## BEGIN Passage

View attachment 778456
So where is all this at:

Here is an end-to-end test, driving the X and Y inputs from a signal generator. I'm feeding 2 sin waves offset by 90*, which, of course, renders as a circle. There is no clearing of old samples, so the circle is just drawing over itself every time. If I were to try to connect this to a real game PCB at this point, the screen would just fill up. I'm also not sampling colors yet and hardcoded the color to white. . (I haven't even populated the color test/injection points on the board.)

View attachment 778457

Next steps:

Support multiple resolutions: right now the output can only do 640x480@60hz. I want to add 1024x768 support. (Note: the original Vector VGA can only do 800x600)

Image position: the incoming signal is from 0 to 1024. Since that's substantially bigger than 640x480, so I'm crudely scaling it down. Both center the image and scale it correctly.

Color: sample the RGB lines to set the pixel color. Note: like the original, I'm currently only bringing in 1 bit of input per color. I was surprised to see that this is how the Vector VGA product worked. It implies that colors won't be correct from game to game if the games are actually producing slightly different RGB voltages. To get color right on different games, I will either add a color ADC (more expensive BOM), or provide the ability to load a color palette. How this is done will affect the number of bits per pixel I'm using in ram. Right now, I'm using 12 bits, which is obviously ridiculous if there is only 1 bit of incoming data per channel.

Persistence/fade: implement fading of pixels. I plan to use extra bits in memory to track what frame a pixel was sampled on. If rendering is more than some number of samples away, the pixel won't be shown. This might only need 1 frame, or it might need a few. I will experiment with how long to leave them on, and if they just disappear or dim out.

SRAM at higher pixel clocks: the higher res pixel clocks are fast enough that a single SRAM can't support both reads and writes into the same frame buffer. I either need to double buffer, or interleave them. How persistence works will have an impact on how this is done. (I have a double buffering POC of a test pattern, as I originally thought I was going to be double bufering, with alternating sampling into one sram and displaying out of the other. If 1 frame of persistence is fine, then double buffering will be the way to go. If more frames of persistence are needed, then I'll likely need to interleave.) I haven't thought this through fully yet.

Pin cushion removal: the image from a real PCB is going to be distorted on a VGA monitor because the original PCB is doing pin cushion correction for the curve of the vector monitor. This needs to be removed before going to a VGA monitor.

In any case, I feel like reaching a milestone of having XY input, using voltages expected from an Atari vector pcb, entering the ADC and displaying on a VGA screen was a big one. It means that my hardware design is largely working and I just need to move forward with the firmware/software side of things.

## END Passage

### What you need to do
**A.** Summarize the post in two sentences.
**B.** According to the post, what is the only output resolution the design supports right now?
**C.** Transcribe the post from "SRAM at higher" up to and including "a VGA monitor.".
The rows that follow the post come from a separate source.

## BEGIN Provided data

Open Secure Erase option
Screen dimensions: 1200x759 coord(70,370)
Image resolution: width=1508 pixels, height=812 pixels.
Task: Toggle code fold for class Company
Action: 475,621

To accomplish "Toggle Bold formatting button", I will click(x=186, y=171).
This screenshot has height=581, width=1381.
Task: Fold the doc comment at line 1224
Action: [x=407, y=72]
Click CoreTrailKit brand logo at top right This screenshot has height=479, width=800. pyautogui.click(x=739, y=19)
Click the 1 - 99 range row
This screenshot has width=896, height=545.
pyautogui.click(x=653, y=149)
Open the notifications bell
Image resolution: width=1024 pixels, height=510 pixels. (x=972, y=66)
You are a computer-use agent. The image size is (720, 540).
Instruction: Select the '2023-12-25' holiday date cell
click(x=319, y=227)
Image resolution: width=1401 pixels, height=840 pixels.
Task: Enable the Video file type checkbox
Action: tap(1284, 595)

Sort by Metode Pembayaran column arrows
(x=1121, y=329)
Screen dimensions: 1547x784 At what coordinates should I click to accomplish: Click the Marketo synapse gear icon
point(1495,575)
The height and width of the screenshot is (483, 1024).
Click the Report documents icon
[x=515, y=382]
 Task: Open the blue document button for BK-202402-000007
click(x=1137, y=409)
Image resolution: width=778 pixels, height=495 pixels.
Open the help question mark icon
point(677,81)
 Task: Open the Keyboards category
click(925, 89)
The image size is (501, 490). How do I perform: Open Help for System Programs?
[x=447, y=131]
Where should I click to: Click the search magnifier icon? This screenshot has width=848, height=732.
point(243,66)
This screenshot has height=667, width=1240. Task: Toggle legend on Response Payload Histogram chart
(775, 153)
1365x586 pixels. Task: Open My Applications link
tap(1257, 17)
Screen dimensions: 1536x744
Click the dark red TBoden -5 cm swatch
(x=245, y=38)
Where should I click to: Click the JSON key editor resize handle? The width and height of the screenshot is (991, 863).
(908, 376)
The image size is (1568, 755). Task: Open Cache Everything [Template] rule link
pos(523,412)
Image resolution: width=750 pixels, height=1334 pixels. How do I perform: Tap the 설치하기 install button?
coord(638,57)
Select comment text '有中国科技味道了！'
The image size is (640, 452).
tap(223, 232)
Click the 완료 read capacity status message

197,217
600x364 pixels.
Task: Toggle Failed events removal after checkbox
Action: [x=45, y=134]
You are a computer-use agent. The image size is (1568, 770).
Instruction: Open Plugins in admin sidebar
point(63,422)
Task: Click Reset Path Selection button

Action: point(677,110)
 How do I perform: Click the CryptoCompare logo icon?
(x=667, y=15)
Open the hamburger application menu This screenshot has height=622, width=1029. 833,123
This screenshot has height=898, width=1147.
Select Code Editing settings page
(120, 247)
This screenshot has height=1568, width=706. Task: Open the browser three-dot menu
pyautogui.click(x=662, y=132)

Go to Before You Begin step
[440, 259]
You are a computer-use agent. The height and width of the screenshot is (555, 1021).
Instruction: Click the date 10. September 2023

## END Provided data

### Task solutions
**A.** The post describes an end-to-end test in which a signal generator fed two sine waves offset by 90 degrees into the X and Y inputs, drawing a circle without clearing old samples and with the color hardcoded to white. It then lists the next steps: adding 1024x768 output, centering and scaling the image, sampling the RGB lines for color, fading pixels, handling SRAM at higher pixel clocks, and removing pin cushion correction.

**B.** 640x480 at 60 Hz.

**C.**
SRAM at higher pixel clocks: the higher res pixel clocks are fast enough that a single SRAM can't support both reads and writes into the same frame buffer. I either need to double buffer, or interleave them. How persistence works will have an impact on how this is done. (I have a double buffering POC of a test pattern, as I originally thought I was going to be double bufering, with alternating sampling into one sram and displaying out of the other. If 1 frame of persistence is fine, then double buffering will be the way to go. If more frames of persistence are needed, then I'll likely need to interleave.) I haven't thought this through fully yet.

Pin cushion removal: the image from a real PCB is going to be distorted on a VGA monitor because the original PCB is doing pin cushion correction for the curve of the vector monitor. This needs to be removed before going to a VGA monitor.